**HOW TO COMPLETE THIS TASK:** Please repeat the records exactly from their first line, finishing at the line containing "[Advertisement] (136, 165)" and including it.

Stored data:
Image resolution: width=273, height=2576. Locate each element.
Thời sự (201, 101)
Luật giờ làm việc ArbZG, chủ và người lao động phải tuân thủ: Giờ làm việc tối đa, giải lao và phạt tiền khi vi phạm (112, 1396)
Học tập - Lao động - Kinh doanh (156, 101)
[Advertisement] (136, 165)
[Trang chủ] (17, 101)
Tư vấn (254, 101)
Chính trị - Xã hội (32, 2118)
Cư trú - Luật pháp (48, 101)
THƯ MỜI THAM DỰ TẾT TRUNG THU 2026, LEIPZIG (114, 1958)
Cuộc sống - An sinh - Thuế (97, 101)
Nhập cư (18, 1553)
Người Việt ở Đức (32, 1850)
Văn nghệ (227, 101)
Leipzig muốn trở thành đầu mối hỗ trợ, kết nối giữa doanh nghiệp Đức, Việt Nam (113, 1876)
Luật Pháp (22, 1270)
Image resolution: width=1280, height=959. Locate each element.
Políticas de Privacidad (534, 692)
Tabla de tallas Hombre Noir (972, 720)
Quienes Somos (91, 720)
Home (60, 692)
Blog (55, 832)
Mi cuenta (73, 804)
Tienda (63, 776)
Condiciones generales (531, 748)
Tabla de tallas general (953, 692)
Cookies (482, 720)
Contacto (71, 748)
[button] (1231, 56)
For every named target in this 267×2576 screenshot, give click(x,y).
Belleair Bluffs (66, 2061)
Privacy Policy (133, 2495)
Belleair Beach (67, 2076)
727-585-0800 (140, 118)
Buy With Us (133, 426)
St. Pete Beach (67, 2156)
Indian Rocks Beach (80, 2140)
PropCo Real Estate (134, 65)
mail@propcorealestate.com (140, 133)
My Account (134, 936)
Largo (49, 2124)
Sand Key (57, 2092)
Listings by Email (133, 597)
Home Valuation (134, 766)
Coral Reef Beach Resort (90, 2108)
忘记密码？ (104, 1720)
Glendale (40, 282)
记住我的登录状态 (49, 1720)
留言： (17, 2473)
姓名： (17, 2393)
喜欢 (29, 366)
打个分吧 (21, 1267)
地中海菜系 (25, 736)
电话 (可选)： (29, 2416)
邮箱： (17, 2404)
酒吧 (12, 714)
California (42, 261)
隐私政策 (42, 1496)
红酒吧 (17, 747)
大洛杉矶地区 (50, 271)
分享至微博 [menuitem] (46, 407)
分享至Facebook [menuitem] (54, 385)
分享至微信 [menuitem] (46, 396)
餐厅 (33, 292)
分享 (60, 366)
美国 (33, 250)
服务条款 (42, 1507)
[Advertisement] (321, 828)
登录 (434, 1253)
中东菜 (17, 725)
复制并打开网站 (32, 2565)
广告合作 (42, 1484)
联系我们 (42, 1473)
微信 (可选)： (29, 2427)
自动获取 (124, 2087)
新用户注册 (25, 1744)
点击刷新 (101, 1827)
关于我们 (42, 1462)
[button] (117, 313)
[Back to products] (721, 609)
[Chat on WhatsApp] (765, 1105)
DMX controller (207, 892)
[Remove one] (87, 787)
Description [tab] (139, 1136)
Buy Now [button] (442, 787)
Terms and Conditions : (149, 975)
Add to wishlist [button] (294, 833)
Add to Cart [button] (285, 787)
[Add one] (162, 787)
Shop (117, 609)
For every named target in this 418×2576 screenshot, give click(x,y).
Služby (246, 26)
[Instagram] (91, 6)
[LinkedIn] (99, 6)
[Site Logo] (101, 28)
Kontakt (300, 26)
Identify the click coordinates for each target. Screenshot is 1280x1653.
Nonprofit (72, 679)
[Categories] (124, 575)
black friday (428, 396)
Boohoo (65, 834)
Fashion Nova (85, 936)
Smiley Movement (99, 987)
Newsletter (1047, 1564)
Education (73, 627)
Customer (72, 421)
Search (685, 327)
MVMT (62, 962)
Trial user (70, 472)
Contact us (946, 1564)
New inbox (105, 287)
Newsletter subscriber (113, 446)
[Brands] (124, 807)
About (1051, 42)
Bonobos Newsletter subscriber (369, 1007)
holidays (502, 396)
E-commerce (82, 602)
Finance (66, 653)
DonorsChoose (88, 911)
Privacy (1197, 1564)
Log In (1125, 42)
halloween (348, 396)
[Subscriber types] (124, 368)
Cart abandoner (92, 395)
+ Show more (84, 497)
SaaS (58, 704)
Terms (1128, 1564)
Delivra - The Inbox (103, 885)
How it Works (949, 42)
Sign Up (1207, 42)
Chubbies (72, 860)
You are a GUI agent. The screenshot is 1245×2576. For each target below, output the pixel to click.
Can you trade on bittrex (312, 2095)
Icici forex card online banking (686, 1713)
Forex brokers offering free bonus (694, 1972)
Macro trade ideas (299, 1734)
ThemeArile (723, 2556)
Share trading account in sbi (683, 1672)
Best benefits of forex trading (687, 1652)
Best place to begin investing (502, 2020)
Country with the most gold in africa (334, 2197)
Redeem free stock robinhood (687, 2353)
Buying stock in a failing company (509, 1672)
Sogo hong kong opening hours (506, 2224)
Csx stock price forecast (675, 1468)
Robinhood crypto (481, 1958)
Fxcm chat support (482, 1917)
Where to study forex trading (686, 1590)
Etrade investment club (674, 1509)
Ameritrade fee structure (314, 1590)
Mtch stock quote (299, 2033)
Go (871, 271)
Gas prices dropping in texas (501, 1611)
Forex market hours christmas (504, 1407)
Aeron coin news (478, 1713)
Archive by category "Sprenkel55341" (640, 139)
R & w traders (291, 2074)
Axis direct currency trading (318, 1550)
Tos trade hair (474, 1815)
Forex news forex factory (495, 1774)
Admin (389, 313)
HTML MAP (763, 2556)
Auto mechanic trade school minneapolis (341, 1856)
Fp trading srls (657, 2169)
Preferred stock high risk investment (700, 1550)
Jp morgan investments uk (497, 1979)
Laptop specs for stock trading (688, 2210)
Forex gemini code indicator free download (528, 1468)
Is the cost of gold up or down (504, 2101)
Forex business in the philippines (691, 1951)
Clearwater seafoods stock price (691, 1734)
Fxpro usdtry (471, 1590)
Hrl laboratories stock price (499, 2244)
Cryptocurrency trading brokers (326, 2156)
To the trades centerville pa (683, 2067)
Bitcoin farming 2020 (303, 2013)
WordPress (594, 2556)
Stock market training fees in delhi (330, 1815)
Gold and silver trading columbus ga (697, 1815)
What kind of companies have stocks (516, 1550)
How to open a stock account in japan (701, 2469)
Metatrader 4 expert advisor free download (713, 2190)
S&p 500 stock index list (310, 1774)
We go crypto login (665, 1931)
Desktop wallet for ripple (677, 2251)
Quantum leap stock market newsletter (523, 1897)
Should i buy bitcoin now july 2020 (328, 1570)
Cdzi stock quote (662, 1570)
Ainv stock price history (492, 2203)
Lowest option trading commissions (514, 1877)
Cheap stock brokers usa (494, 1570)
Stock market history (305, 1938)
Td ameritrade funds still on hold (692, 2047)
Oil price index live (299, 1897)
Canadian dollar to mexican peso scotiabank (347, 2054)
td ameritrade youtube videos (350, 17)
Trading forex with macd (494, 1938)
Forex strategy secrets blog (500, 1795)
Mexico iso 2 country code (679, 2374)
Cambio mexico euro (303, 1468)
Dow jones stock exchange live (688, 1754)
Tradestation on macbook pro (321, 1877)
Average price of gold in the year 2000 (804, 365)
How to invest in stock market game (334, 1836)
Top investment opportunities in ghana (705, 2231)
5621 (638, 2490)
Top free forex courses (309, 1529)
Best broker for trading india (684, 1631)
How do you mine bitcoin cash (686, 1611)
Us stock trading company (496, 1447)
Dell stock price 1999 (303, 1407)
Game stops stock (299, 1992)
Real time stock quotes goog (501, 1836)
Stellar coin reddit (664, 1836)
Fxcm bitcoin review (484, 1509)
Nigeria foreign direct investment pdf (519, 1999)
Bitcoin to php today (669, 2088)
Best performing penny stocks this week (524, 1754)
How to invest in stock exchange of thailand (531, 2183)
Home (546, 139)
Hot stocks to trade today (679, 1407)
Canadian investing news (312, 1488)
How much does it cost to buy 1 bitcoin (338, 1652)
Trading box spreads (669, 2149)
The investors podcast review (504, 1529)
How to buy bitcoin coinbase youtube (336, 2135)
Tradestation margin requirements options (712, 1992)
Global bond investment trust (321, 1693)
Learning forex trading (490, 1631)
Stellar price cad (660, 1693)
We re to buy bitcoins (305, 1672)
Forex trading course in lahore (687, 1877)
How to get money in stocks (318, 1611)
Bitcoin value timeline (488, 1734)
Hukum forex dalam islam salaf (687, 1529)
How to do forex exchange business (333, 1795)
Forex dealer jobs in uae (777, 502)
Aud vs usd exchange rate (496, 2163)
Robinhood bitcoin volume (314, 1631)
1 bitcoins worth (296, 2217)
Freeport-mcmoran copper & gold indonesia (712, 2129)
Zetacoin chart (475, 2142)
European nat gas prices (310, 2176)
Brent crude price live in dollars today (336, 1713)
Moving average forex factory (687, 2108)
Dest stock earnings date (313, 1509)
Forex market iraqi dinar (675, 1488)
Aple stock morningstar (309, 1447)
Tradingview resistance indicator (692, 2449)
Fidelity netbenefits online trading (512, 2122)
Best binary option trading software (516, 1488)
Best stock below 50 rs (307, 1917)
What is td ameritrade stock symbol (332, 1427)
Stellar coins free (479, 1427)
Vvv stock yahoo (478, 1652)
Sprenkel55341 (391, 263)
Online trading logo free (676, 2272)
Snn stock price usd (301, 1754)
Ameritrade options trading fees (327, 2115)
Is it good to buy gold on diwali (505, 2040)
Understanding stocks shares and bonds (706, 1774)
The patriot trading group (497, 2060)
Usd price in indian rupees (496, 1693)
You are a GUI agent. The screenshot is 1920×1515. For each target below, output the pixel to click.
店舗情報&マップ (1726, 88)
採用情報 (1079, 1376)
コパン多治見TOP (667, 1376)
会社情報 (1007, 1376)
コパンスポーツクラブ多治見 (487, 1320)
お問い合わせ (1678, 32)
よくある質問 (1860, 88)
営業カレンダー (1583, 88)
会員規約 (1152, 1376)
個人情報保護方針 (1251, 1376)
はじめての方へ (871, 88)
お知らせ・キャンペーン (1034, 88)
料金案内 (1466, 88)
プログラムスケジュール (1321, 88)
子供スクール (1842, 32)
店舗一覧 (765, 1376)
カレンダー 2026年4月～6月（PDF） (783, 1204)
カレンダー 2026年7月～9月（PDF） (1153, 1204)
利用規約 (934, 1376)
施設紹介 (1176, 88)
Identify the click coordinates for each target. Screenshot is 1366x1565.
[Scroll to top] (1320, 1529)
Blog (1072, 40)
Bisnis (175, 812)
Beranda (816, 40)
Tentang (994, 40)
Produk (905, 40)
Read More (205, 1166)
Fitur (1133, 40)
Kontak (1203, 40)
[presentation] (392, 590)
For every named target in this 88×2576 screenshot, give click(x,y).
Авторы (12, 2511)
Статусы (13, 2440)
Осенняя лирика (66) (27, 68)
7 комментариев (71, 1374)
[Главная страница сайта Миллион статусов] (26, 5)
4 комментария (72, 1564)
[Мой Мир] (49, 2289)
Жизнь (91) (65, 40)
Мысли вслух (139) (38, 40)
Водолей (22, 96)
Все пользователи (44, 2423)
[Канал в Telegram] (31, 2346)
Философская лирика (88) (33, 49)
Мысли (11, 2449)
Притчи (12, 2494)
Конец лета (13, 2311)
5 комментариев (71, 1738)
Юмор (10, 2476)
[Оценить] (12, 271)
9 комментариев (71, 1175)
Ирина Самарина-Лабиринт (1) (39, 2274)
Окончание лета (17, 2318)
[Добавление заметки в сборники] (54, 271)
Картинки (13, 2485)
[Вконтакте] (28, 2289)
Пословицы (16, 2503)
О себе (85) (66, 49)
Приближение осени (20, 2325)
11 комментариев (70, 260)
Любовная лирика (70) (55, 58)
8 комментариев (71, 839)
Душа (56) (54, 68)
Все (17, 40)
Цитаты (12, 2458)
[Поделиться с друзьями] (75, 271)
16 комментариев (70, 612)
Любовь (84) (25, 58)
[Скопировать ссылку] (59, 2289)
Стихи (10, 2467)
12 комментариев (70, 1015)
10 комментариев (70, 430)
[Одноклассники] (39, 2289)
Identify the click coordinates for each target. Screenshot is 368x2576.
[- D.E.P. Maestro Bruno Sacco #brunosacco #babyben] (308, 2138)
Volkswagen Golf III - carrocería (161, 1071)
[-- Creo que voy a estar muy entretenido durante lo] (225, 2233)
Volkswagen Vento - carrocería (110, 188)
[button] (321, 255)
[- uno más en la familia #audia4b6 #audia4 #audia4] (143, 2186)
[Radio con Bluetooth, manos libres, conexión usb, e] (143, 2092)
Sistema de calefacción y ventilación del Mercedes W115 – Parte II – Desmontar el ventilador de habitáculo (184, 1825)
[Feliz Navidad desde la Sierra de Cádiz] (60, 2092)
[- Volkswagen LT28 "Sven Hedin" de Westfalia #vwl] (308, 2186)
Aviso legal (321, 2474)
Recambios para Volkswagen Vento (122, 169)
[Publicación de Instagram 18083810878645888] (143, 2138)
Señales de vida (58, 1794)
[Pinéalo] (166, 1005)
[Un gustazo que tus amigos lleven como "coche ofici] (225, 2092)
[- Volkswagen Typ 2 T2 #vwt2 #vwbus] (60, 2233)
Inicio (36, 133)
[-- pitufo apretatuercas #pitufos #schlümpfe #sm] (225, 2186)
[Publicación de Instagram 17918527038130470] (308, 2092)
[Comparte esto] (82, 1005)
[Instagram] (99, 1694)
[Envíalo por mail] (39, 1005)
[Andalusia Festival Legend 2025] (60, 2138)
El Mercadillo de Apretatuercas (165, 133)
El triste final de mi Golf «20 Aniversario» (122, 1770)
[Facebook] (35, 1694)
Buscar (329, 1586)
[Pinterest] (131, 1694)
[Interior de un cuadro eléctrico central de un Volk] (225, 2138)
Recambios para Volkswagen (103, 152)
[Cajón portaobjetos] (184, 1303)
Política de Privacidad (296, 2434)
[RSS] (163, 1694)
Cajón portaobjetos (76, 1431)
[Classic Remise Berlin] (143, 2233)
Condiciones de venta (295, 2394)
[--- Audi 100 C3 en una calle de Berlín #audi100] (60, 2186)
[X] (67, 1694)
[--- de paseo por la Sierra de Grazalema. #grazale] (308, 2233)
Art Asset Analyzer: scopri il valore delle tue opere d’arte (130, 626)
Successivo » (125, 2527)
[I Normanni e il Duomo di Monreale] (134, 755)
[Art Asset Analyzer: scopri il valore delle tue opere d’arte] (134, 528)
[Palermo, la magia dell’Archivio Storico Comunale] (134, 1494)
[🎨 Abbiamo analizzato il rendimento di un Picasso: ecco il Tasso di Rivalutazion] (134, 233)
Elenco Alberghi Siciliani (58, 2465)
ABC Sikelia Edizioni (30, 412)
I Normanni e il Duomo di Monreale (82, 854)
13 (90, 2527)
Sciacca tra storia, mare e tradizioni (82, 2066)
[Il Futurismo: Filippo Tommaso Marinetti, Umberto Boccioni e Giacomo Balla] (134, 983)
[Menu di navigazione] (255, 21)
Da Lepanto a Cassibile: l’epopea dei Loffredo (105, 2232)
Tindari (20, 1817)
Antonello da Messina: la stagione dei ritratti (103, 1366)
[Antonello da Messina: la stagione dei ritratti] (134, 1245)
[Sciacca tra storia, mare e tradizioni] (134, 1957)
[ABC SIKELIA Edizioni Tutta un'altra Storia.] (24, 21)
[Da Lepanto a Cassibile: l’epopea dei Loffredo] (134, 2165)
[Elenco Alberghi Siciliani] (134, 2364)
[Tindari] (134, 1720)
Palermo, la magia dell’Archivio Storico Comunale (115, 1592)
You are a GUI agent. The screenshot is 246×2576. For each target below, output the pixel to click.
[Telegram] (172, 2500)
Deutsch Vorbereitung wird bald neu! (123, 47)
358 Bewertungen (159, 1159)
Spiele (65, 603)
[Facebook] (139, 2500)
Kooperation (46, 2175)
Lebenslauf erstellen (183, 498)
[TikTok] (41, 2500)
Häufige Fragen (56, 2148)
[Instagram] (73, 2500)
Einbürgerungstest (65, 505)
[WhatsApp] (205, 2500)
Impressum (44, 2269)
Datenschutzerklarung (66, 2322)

**SOLVED PROBLEM:**
Image resolution: width=273, height=2576. Locate each element.
Thời sự (201, 101)
Luật giờ làm việc ArbZG, chủ và người lao động phải tuân thủ: Giờ làm việc tối đa, giải lao và phạt tiền khi vi phạm (112, 1396)
Học tập - Lao động - Kinh doanh (156, 101)
[Advertisement] (136, 165)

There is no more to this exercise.